Megan McLemore from Human Rights Watch then discussed Criminalization and Advocacy. I learned that she’s collecting information of incidents where condoms are used as evidence against sex workers. (If you know of any such incidents, please contact her: email@example.com)
Next, my dear friend Jill Brenneman gave an unforgettable presentation on human trafficking. She’s the only person I know who can give a brutally honest recount of her own experience as a victim of human trafficking and make the audience laugh repeatedly, which some of you probably already heard me say on my own Twitter feed. Lucky for you, you can watch the full video of her presentation. Jill never ceases to amaze me, and I am endlessly grateful to count her among my close friends.
The presentation on sex worker services in Asheville, provided by Sarah Danforth of the Asheville Sex Worker Outreach Project and Laura Hickman from Our Voice, is one I would love for all of my sex worker activist colleagues to see. Of course, they talked about the sex worker outreach we’re all familiar with, but they also talked about Kelly’s Line , an initiative I’d love to see happen nation-wide. In fact, if anyone has ideas about, or would like to work on, making this happen across America, please count me in and get in touch!
After lunch, I sat on a panel about sex worker risk reduction and sex worker outreach, along with Robert Childs from NC Harm Reduction, Jenna Mellor from HIPS, Hawk Kinkaid from HOOK Online, and Bob Scott from Law Enforcement Against Prohibition. (I know there were a couple more people on the panel as well, but I don’t think they are the same people listed in the program and I didn’t take notes on names.) I loved hearing about others’ experiences, and I won’t lie, I thoroughly enjoyed talking about my time at FROST’D, when the organization still focused on street-based sex workers.
Following the panel, I was lucky enough to present with Hark Kinkaid for the Hooking Up Online presentation. I talked about social media, Bound Not Gagged, and $pread, and Hawk talked about how male workers use online media. Hawk and I turned out to know several of the same people, and as I said before, it was great to meet someone from HOOK because I’ve been a fan for so long. (I’m always incredibly nervous giving presentations, although this was the easiest so far. It was also a little daunting to know that I was being filmed, and it definitely changed what I said.)
The day ended with discussion on sex work and drug use and a round-table on incorporating sex worker programming into your agency. Thoughts from Cyndee Clay, Executive Director of HIPS, in both of those discussions were very eye-opening, but since Cyndee wasn’t comfortable offering all of her thoughts on camera, I’m not comfortable summarizing them here, except to say that the radical feminist, anti-sex work, anti-trafficking machine is terrifying. I am sincerely afraid for the future of sex worker programming. I’m also afraid that the aforementioned machine may already be staking clams in my city, which really just makes me more interested in establishing roots for sex work positive initiatives here.

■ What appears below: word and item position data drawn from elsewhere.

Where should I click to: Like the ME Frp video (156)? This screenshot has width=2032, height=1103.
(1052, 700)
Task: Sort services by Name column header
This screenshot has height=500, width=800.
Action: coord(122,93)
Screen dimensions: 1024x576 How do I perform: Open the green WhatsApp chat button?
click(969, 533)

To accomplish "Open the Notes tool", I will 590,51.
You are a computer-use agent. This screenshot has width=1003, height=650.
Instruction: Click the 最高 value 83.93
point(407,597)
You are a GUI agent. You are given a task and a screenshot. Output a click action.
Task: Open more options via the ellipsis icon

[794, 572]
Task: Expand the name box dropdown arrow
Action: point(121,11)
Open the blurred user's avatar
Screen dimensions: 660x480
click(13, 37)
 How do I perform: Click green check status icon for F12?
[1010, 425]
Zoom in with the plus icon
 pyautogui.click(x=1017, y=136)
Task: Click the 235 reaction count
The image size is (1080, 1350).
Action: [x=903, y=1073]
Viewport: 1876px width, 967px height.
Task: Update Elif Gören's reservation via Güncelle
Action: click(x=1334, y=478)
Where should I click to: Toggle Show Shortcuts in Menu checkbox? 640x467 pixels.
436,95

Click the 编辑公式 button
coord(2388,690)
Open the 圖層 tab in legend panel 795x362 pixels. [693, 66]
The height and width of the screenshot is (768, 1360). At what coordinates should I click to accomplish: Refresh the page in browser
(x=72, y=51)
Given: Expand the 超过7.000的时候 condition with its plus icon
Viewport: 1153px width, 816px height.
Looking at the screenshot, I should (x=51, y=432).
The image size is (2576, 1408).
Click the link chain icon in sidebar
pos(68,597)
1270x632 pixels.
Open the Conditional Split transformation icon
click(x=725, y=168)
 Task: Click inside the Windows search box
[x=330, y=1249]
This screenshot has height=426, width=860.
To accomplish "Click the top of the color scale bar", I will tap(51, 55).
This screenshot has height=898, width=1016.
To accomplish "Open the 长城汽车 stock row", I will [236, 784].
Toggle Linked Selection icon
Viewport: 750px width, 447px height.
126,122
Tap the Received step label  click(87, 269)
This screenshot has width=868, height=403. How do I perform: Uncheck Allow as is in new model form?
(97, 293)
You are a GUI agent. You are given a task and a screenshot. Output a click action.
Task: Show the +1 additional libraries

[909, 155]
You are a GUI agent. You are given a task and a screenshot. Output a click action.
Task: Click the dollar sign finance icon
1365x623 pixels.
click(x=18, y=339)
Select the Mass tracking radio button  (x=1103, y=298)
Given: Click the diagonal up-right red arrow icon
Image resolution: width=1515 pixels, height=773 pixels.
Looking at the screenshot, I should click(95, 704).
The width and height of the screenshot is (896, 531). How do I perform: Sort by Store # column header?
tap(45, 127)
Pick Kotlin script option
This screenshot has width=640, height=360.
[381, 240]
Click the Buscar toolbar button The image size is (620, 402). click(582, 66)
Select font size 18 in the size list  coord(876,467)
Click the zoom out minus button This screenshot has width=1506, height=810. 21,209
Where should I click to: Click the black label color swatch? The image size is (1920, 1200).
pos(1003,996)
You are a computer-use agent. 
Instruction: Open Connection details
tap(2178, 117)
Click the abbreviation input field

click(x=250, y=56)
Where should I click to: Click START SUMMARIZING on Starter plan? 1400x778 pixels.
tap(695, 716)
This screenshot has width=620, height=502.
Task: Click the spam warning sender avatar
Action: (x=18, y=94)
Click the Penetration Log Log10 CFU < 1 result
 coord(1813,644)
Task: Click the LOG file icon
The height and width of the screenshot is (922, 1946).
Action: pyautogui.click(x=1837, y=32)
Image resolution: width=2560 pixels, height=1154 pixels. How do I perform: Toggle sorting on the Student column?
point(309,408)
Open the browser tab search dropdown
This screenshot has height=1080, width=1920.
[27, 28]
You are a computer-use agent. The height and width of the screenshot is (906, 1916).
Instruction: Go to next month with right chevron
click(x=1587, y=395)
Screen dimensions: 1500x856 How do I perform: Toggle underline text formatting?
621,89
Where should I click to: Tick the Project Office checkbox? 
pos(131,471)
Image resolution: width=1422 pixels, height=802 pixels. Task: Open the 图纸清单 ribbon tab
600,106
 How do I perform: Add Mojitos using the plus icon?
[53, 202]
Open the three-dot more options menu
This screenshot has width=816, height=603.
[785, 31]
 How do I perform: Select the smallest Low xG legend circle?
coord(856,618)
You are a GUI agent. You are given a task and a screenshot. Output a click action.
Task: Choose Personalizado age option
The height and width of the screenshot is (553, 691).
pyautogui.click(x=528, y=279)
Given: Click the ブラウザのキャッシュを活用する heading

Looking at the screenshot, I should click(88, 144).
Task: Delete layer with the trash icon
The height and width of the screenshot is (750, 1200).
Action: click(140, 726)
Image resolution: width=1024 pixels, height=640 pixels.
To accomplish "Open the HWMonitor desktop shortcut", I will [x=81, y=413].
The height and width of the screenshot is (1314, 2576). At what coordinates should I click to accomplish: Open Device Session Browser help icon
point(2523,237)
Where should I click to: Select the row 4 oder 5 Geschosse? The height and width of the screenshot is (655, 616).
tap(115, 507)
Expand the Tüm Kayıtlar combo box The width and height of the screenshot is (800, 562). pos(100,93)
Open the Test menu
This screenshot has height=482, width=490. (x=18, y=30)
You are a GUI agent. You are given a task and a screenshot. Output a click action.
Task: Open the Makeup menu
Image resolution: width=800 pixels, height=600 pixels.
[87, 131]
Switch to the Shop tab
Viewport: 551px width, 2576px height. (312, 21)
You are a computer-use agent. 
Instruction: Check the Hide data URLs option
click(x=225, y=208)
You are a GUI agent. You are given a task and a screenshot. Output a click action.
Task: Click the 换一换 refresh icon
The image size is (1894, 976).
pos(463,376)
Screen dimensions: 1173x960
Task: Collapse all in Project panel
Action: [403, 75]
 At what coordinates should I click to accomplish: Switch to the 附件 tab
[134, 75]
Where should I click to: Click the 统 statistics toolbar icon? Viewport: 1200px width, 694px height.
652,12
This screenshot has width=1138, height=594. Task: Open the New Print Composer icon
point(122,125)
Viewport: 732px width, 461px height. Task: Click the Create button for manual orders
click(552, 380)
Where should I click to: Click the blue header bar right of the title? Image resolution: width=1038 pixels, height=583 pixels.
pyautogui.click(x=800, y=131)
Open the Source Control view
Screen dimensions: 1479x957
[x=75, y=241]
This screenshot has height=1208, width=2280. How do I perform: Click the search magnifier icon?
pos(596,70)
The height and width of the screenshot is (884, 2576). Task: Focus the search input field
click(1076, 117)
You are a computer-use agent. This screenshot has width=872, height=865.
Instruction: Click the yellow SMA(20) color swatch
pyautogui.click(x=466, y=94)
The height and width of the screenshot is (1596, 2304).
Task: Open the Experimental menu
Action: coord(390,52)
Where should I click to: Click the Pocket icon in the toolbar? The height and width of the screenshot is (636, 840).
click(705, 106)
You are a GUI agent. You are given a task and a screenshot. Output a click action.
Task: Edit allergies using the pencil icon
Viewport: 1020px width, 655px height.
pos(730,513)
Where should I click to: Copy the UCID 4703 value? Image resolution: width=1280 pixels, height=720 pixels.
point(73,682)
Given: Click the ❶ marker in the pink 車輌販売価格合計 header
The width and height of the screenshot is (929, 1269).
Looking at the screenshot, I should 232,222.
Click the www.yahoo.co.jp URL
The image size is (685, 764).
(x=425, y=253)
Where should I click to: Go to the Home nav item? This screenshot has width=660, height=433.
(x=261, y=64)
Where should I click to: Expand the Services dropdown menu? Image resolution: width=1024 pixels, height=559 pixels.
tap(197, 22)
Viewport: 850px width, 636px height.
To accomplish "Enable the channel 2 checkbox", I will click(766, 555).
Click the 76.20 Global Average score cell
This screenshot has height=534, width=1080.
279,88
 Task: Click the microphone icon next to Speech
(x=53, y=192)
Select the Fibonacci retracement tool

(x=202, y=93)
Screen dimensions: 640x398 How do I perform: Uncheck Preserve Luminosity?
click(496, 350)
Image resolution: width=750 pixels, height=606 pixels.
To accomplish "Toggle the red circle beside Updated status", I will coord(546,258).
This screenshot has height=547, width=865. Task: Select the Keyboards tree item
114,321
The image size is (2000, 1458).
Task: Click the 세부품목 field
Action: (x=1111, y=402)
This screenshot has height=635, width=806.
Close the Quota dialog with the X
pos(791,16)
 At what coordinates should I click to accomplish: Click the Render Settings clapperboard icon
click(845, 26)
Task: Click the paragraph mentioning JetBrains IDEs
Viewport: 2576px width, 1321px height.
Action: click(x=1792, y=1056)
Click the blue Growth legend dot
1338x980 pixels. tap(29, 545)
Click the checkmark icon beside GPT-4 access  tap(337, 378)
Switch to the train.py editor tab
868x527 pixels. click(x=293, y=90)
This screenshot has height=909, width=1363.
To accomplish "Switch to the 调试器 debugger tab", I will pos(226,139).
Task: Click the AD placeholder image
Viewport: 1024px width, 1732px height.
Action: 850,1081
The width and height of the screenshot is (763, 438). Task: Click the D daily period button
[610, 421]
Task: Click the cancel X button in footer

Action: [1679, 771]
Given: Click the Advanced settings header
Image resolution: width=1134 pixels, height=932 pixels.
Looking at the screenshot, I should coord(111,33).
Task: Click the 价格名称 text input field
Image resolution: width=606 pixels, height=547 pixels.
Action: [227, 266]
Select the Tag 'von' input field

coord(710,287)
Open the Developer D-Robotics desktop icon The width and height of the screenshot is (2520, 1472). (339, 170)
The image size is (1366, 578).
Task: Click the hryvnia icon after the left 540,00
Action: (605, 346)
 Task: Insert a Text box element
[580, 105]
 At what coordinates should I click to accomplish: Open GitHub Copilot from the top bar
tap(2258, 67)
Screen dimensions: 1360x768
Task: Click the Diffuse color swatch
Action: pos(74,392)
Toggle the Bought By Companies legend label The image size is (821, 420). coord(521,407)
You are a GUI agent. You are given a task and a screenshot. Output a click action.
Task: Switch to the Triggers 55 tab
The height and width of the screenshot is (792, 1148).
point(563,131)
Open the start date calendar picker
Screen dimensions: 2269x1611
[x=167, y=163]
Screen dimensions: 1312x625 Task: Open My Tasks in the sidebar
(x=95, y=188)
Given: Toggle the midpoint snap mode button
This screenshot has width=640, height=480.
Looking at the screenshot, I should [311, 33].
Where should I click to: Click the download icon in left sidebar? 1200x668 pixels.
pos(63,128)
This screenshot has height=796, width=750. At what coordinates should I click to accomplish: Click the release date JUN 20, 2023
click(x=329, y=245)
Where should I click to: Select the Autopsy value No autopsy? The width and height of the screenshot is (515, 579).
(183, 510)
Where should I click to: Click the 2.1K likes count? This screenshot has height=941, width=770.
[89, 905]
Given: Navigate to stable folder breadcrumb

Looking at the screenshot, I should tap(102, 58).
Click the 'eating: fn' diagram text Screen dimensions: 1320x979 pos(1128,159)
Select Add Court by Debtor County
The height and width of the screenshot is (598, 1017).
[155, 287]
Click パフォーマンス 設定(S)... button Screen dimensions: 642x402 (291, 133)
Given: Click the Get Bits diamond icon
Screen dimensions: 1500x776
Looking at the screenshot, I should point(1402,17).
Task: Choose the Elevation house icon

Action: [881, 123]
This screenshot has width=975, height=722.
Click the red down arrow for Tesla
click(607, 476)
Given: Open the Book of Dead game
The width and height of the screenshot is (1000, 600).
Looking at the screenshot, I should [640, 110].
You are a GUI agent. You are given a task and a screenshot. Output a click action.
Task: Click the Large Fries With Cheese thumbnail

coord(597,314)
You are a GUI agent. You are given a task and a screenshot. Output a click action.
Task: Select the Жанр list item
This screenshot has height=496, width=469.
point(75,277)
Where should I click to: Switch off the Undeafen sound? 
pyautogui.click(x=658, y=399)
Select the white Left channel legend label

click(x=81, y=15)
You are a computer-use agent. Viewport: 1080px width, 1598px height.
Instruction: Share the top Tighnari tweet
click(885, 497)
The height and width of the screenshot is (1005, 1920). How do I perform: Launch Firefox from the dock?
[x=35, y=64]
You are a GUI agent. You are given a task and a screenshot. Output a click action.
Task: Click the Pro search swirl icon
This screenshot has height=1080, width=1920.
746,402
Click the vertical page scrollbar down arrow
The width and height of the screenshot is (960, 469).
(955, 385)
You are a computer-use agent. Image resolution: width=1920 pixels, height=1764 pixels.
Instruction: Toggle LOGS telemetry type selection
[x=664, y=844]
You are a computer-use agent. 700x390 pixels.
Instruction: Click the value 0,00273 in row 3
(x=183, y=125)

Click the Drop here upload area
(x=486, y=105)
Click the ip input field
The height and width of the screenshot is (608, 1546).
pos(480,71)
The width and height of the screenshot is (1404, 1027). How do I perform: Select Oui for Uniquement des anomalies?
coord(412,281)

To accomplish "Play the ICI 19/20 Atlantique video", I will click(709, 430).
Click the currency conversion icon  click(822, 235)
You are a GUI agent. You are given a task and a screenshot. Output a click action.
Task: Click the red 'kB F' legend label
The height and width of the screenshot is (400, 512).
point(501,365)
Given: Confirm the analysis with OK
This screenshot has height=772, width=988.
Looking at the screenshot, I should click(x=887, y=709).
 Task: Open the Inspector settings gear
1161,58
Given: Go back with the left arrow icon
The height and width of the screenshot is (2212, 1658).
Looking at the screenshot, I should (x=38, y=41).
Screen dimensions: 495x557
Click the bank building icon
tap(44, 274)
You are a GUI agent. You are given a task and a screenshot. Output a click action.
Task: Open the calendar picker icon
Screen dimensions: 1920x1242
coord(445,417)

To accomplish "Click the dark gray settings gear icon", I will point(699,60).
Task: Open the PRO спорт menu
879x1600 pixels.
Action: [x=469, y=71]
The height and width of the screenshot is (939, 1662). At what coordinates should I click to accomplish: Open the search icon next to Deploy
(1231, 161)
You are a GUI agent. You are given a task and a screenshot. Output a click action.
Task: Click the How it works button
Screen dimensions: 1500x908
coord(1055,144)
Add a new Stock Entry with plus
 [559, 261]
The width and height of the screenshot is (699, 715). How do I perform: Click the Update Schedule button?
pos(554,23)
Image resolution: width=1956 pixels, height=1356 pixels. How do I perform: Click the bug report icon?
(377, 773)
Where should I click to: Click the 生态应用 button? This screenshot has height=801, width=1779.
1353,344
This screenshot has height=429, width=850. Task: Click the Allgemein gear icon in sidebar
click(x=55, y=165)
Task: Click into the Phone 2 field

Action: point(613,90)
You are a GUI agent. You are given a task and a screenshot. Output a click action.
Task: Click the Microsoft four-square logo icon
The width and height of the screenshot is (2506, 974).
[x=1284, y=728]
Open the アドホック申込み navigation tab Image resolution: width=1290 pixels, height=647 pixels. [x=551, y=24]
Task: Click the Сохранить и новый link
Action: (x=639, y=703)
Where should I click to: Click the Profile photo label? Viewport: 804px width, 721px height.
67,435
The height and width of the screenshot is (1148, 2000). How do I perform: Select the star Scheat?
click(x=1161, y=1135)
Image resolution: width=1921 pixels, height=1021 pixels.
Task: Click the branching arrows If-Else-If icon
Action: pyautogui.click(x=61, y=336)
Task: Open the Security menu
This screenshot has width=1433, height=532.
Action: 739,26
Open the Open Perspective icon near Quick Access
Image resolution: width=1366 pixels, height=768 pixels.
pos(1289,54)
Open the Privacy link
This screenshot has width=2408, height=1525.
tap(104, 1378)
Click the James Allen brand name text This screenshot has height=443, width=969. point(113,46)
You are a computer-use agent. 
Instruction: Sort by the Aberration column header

So, as I’m trying to make my way in my new Southern town, the Summit on Sex Work in the South was truly invaluable for me. I ended the day having dinner in Asheville with Stella Zine, Vanessa Darling, and Vanessa’s partner, Sarah B, which was a perfect end to such an incredible day.
It’s still kind of hard to believe that this summit even took place. Sex Work in the South isn’t a topic you’ll hear too many people talking about, and you especially don’t see events focused on the topic. I hope it was the first of many such events to come, and I also hope to be there for every one!